A questionnaire was designed to identify doctors perception towards PCP prophylaxis based on the proposed contributing factors by the focus group.

The results indicated that lack of knowledge was not the motive to explain the failure of missing PCP prophylaxis in most of the prescriptions, although, there was a gap in knowledge to prescribe an alternative when standard PCP prophylaxis regimen was contraindicated.

This study indicates that reasons for discrepancy in the practice could be attributed to other influences as highlighted earlier in the focus group meeting outcomes.

To improve the practice in future, some recommendations were suggested from the focus group (Table 2).

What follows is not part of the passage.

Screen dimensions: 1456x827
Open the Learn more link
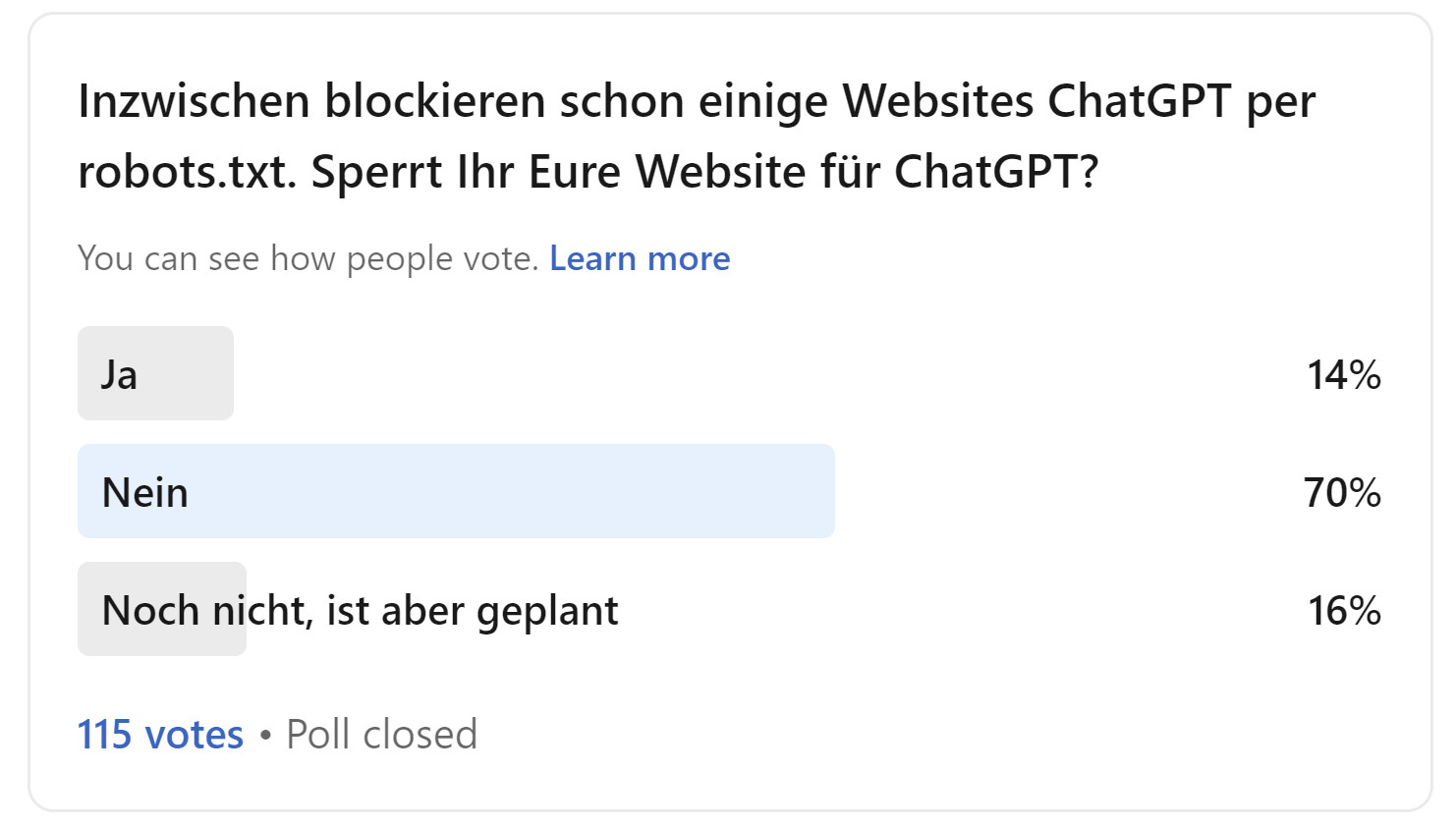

Table 2. The Recommendations.

Recommendation for improving practice for prescribing PCP prophylaxis
Formulating guidelines /policies/protocols
Design a checklist for kidney transplant recipients
Generate a computerised reminder
Clinical pharmacist involvement in discharge process
Educational sessions

PCP: Pneumocystic Carnii Pneumonia

In spite of high frequency of prescriptions missing an appropriate PCP prophylaxis for patients recently underwent kidney transplantation, pharmacists contribution improved the practice and all eligible patients were discharged with appropriate PCP prophylaxis. A local policy was produced to facilitate clinical pharmacist involvement in discharge process of all kidney transplant recipients. This will ensure that the discharge prescriptions are complete and appropriate.

Conclusion

In the absence of prophylaxis, the incidence of PCP in solid organ transplant recipients ranges from 6.8% to 22%, necessitating PCP prophylaxis for at least 6 months following transplantation. This study showed that doctors were highly knowledgeable on importance of PCP prophylaxis but despite that most of the patients were discharged with no prophylactic treatment for PCP. Clinical pharmacist’s input was able to identify and intervene the prescriptions which did not contain PCP prophylaxis for kidney transplant recipients. To date, prophylaxis is the most effective and novel treatment against PCP in renal transplant recipients. Further studies required to evaluate the outcome of this study as a change in practice towards better.

Acknowledgements

Thanks to all nephrology doctors specially nephrology senior consultant doctor Nabil Mohsin for his kind support. Also many thanks to all pharmacy staff specially my colleagues in clinical pharmacy services. The authors report no conflict of interest and no funding has been received in this work.